In 2000 a memorial plaque with her name was opened in the Belozersky Research Institute of Physical and Chemical Biology of Moscow State University.

==Awards==

- Jubilee Medal "In Commemoration of the 100th Anniversary of the Birth of Vladimir Ilyich Lenin" (1970)
- USSR State Prize for the cycle of works "Reverse transcriptase (revertase)" (1979)
- Jubilee badge "225 years of MSU" (1980)
- Medal "Veteran of Labor" (1984)
- Prize of the Ministry of Higher Education of the USSR for work on the creation of a solid-phase method for the synthesis of gene fragments and the development of a domestic automatic gene synthesizer "Victoria" (1980, 1982, 1986)
- Lenin Prize together with D. G. Knorre, R. I. Salganik, N. I. Grineva (1990) for a series of works "Creating the foundations of targeted modification of genetic structures" (1990)
- Honorary title of "Distinguished Professor of Moscow State University" (1996)

==Personal life==
Zoya Rumyantseva married Yuri Sergeevich Shabarov (1919-2005) in 1950. Shabarov was a famous chemist and a professor of the Chemistry Department of Moscow State University. They had a son, Alexey Yuryevich Shabarov, in 1953. He graduated from Moscow State University, Candidate of Physical and Mathematical Sciences.

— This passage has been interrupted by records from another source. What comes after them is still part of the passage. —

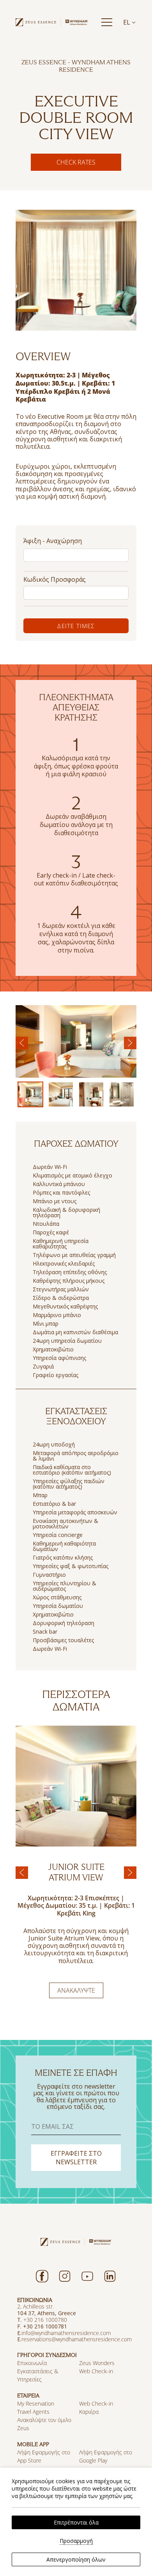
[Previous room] (22, 1872)
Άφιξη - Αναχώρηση (52, 540)
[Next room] (130, 1872)
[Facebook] (42, 2276)
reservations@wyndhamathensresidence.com (76, 2339)
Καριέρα (89, 2411)
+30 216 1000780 (46, 2319)
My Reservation (35, 2403)
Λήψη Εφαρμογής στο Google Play (105, 2456)
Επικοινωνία (32, 2363)
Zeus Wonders (97, 2363)
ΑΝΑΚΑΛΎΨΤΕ (76, 1990)
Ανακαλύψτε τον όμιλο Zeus (44, 2424)
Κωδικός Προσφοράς (54, 579)
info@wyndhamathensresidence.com (66, 2333)
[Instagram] (64, 2276)
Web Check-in (96, 2371)
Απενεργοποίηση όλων (76, 2559)
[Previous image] (22, 1043)
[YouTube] (87, 2276)
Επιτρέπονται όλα (76, 2522)
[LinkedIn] (110, 2276)
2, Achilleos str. (35, 2306)
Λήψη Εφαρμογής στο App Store (43, 2456)
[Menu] (106, 22)
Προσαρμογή (76, 2540)
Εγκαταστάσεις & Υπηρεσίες (37, 2375)
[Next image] (130, 1043)
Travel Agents (33, 2411)
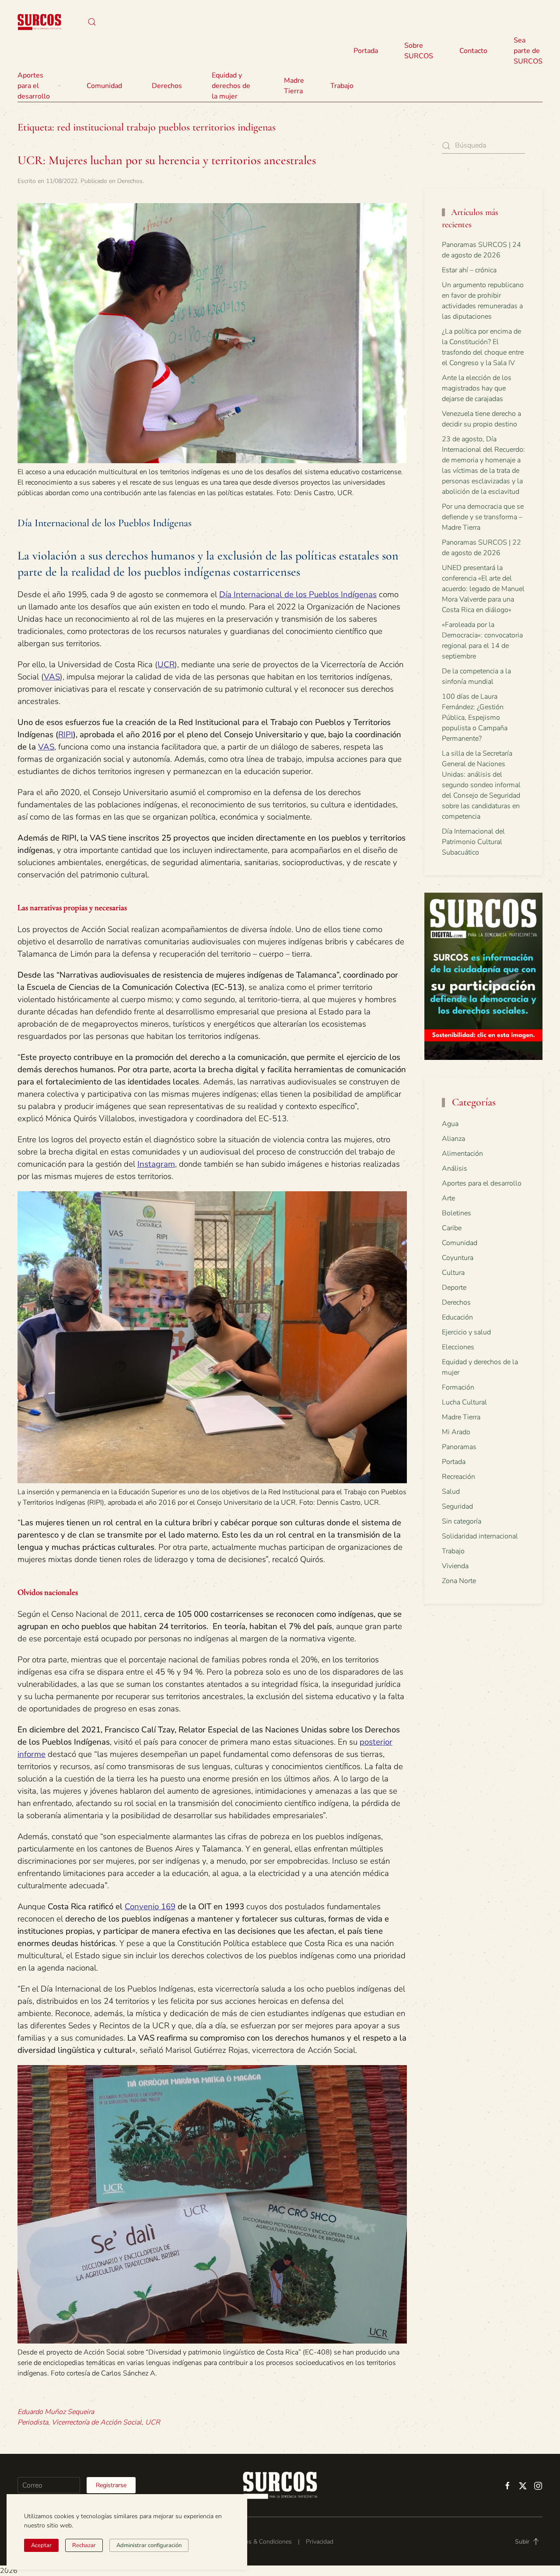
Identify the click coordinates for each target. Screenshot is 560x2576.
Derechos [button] (167, 86)
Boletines (456, 1213)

He worked at the on Computational Mathematics and Cybernetics Department of Moscow State University, and later became an employee of Research Institute of Technical Physics and Automation.

==Books==

- Shabarova Z.A., Bogdanov A.A. Himiya nukleinovyh kislot i ih komponentov. M.: Himiya, 1978, 582 s.
- Zoe Shabarova, Alexey Bogdanov. Advanced Organic Chemistry of Nucleic Acids. — Weinheim: VCH, 1994. — 588 S. — ISBN 3527290214.
- Shabarova Z.A., Bogdanov A.A., Zolotuhin A.S. Himicheskie osnovy geneticheskoj inzhenerii. M.: MGU, 1994, 224 s.